2003 Scientists decode the human genome
Scientists announce that they have successfully mapped the 3 billion DNA letters in the human
genome. This marks the completion of the Human Genome Project, an unprecedented international
collaboration between researchers in the U.S. in and six other countries, funded primarily by the U.S.

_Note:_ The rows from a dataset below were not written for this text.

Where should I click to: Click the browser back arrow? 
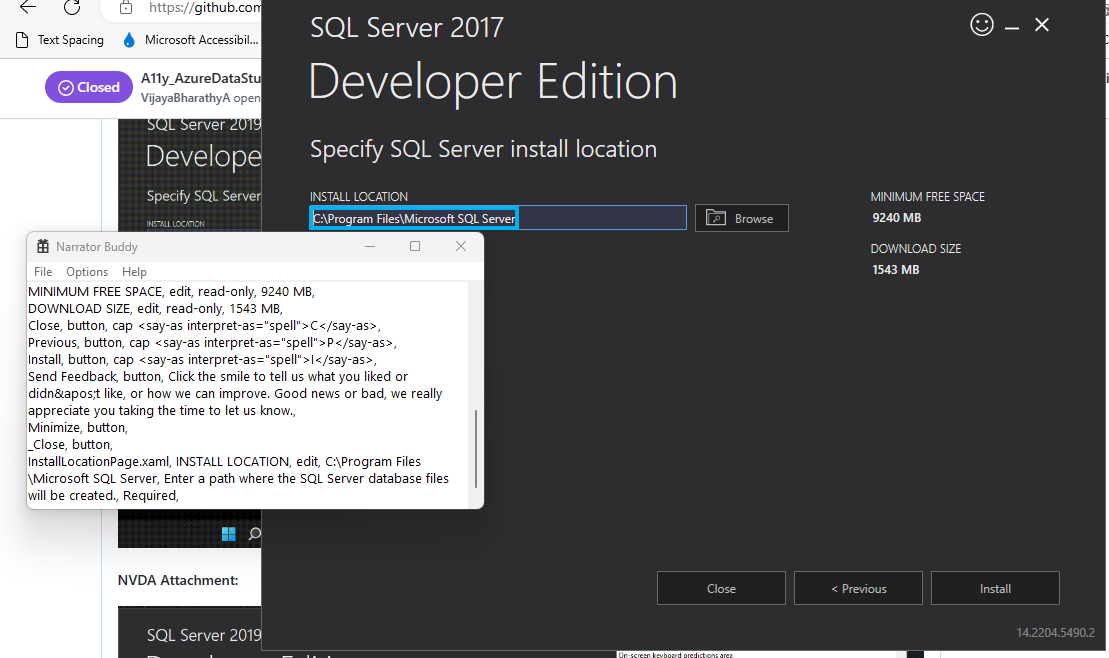(26, 7)
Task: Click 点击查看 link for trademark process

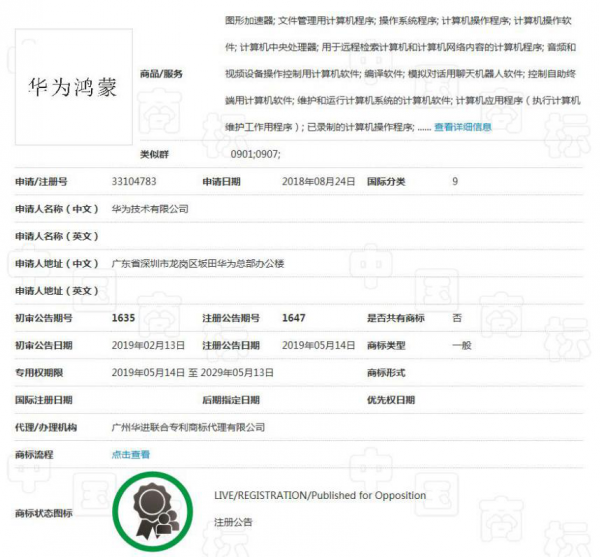Action: (131, 454)

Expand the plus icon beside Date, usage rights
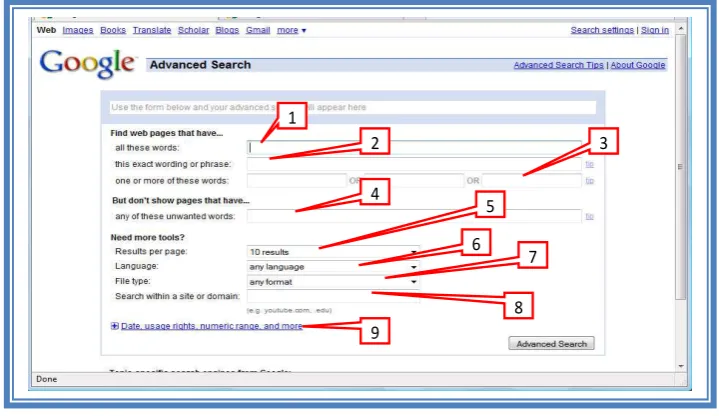point(114,326)
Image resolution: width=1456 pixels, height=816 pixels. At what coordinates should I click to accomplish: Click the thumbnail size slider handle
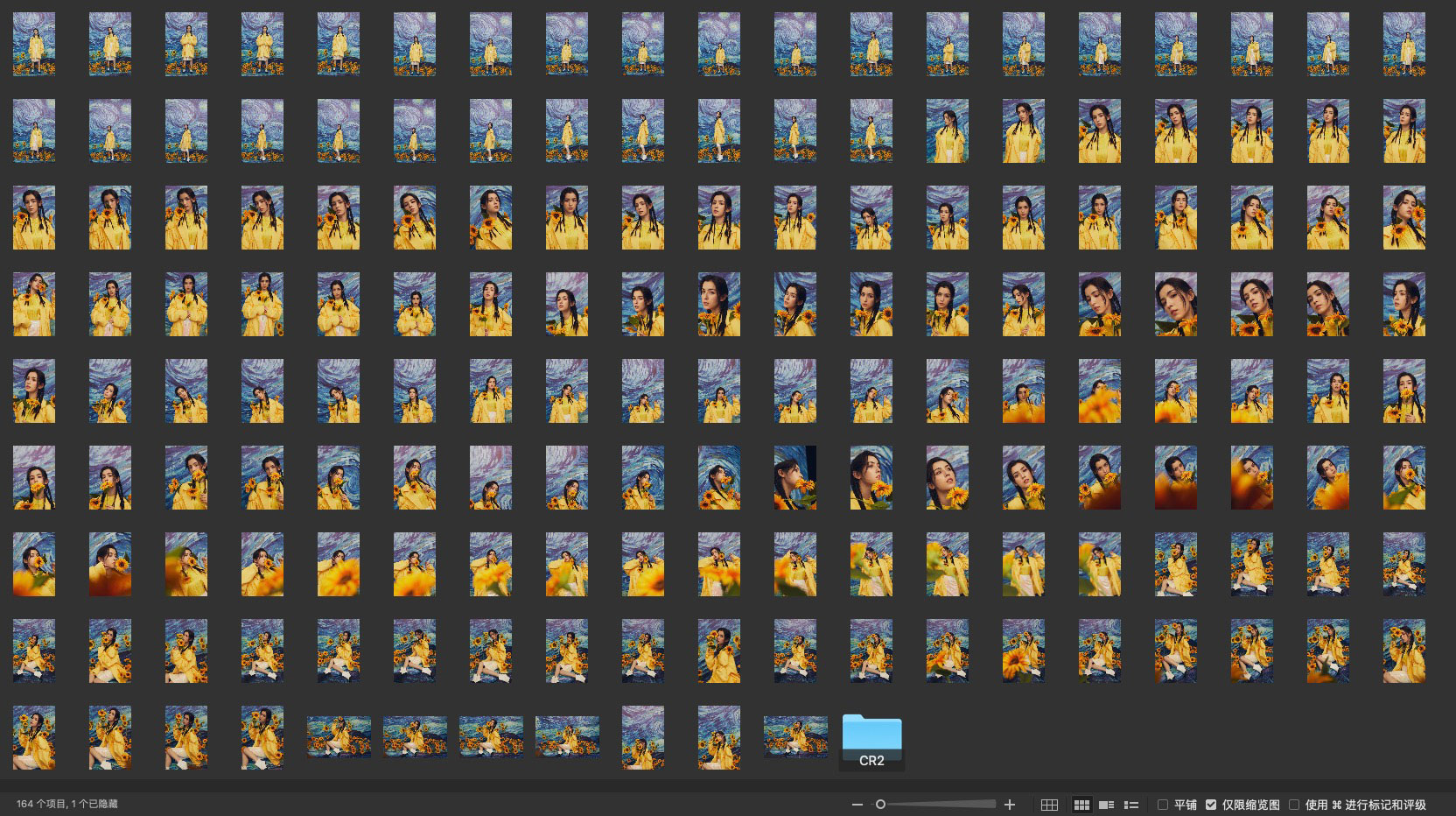[x=880, y=805]
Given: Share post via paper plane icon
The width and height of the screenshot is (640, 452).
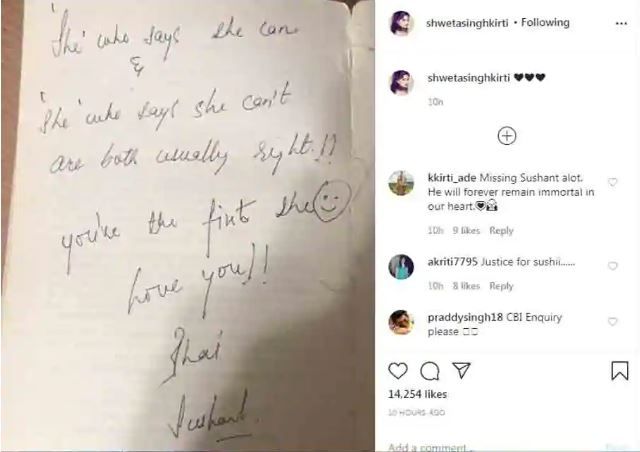Looking at the screenshot, I should [x=462, y=370].
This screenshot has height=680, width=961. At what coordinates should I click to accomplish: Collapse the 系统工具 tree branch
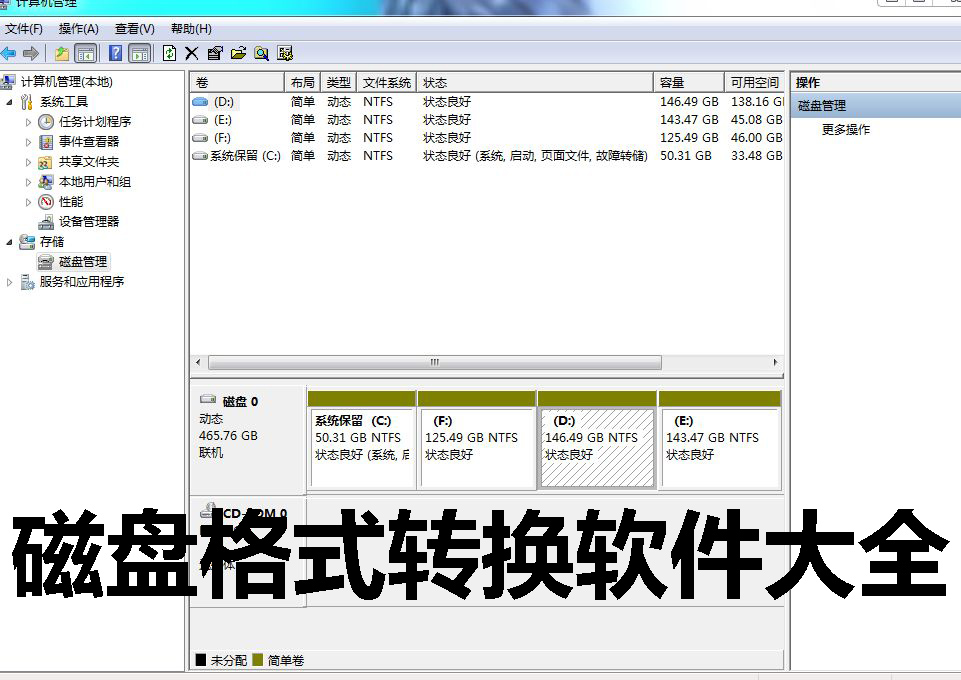8,101
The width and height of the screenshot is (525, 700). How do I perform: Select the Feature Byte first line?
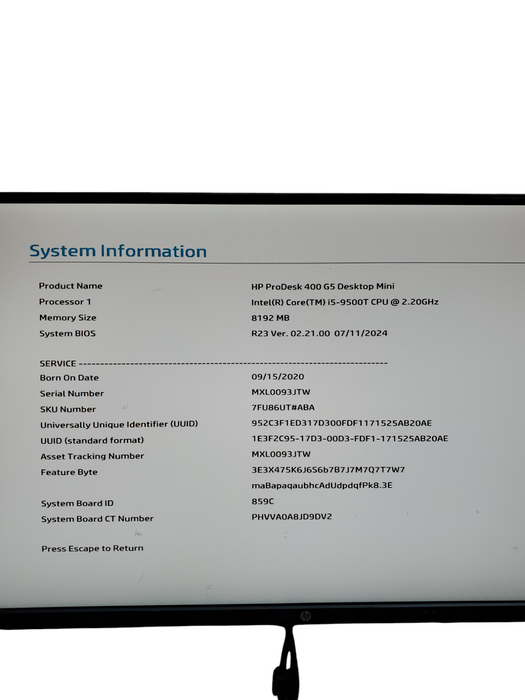point(328,470)
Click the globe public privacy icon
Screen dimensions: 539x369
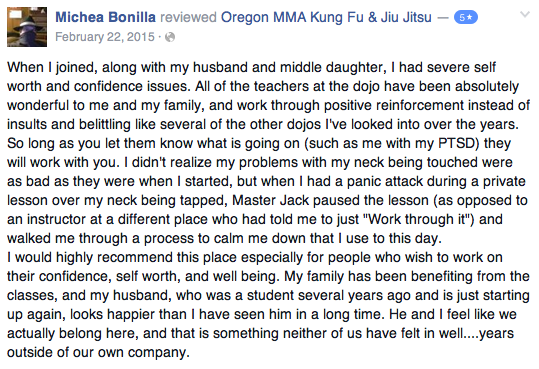[x=170, y=37]

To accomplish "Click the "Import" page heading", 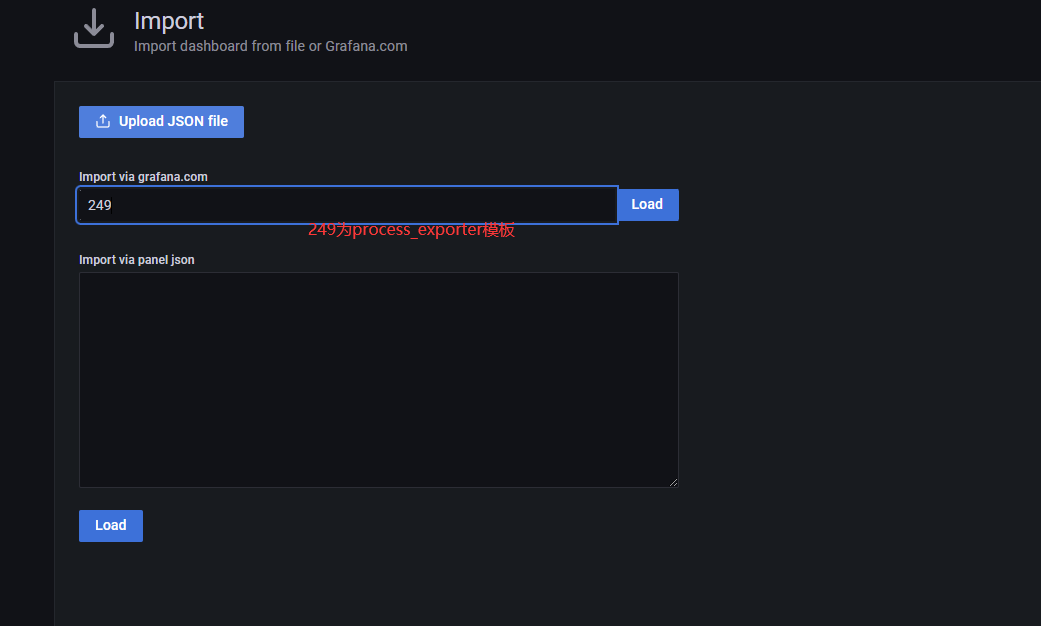I will [x=169, y=21].
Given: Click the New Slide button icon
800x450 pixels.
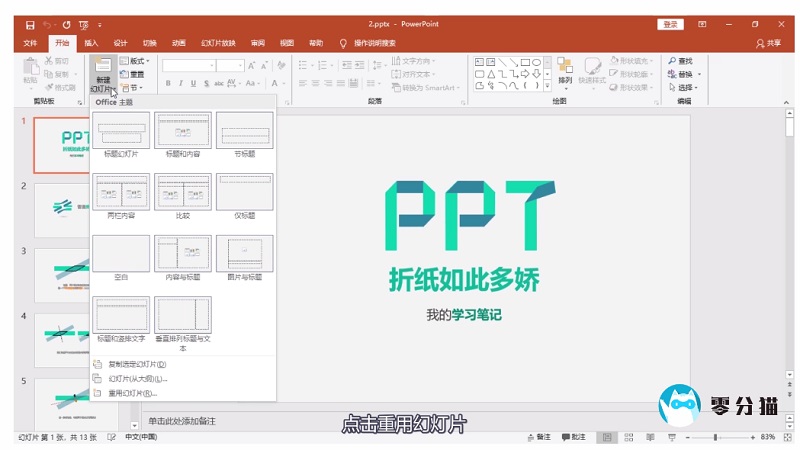Looking at the screenshot, I should [103, 66].
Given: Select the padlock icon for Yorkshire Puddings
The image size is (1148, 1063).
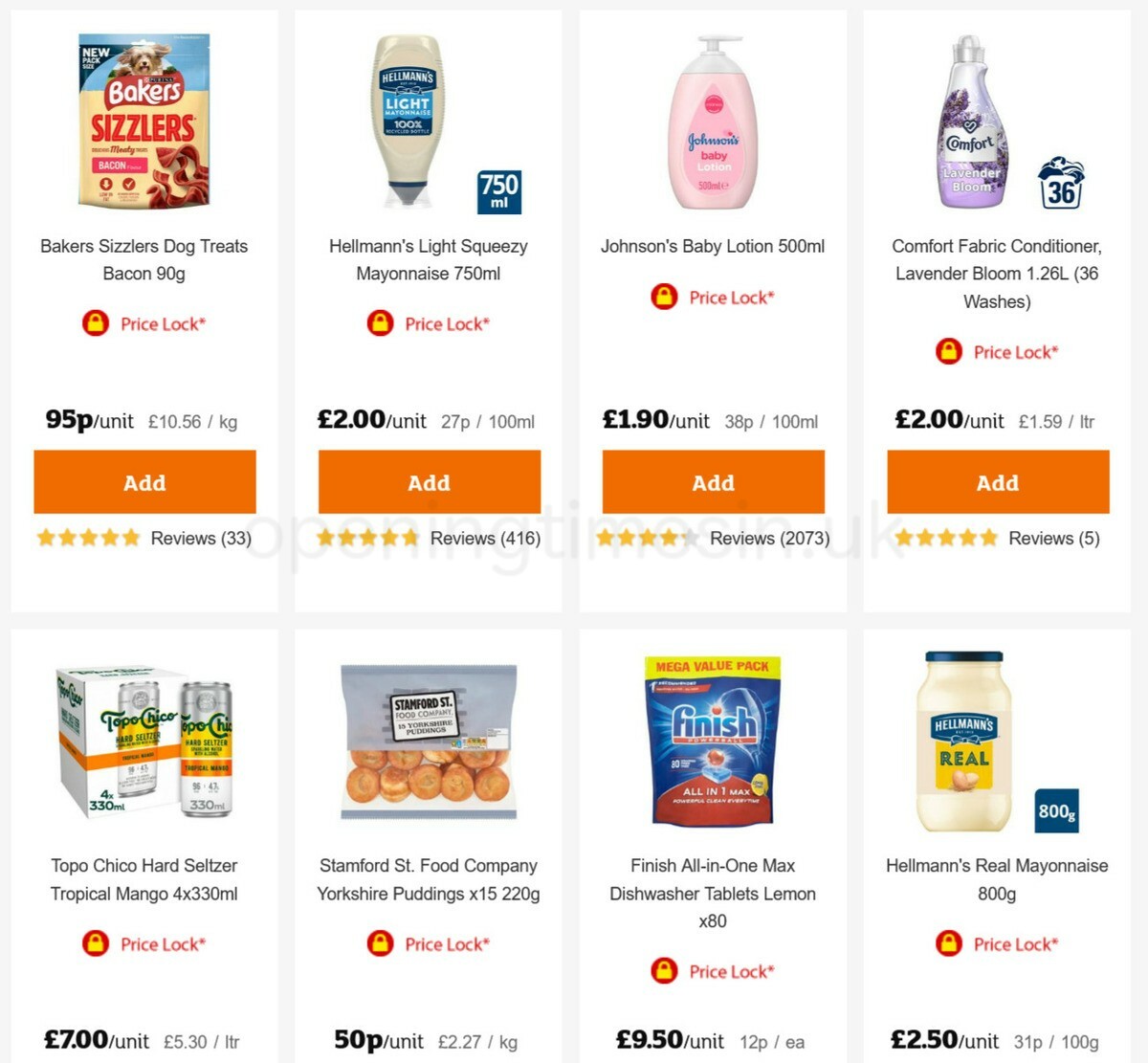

government. Results of the 13-year effort are made freely available to scientists around the world,
paving the way for research to identify the genetic defects that fuel cancer, and for new ways of
screening for and treating the disease.
2003 Lung Cancer
First targeted drug approved for non-small cell lung cancer
The FDA approves the first targeted therapy for non-small cell lung cancer, gefitinib (Iressa), following
studies showing it shrinks tumors in some patients with advanced cancer that progresses despite other
therapies. Gefitinib targets the epidermal growth factor receptor (EGFR), a protein on cell surfaces that
drives lung cancer growth and spread. Use of gefitinib is restricted by the FDA in 2005 to patients who
had already benefited from the drug or were receiving it through a clinical trial, after data from larger
trials show gefitinib therapy did not extend patients’ lives. However, later research suggests that
gefitinib has value as a first-line treatment, and is more effective than chemotherapy in patients whose
tumors carry an EGFR mutation.
2004 FDA approves first “anti-angiogenic” drug, bevacizumab
Bevacizumab (Avastin) is the first of a new generation of targeted drugs, called anti-angiogenics, that
attack cancer by blocking the growth of blood vessels that tumors needs to grow. First approved to
treat colorectal cancer, in 2004, the drug has since become an important treatment for patients with
advanced lung, ovarian and kidney cancers, and for certain brain tumors, who have few other effective
options.
2004, 2006 Leukemia
Epigenetic drugs approved to prevent cancer in patients with myelodysplastic
syndromes
The FDA approves azacytidine (Vidaza) in 2004 and decitabine (Dacogen) in 2006 for treatment of
myelodysplastic syndromes (MDS), a group of serious blood disorders that predispose a person to
acute myelogenous leukemia. These targeted drugs interfere with the control of genetic processes that
enable cancer cells to develop and multiply. Both drugs are shown to reduce or eliminate the need for
blood transfusions – a common MDS treatment that can impair patients’ quality of life.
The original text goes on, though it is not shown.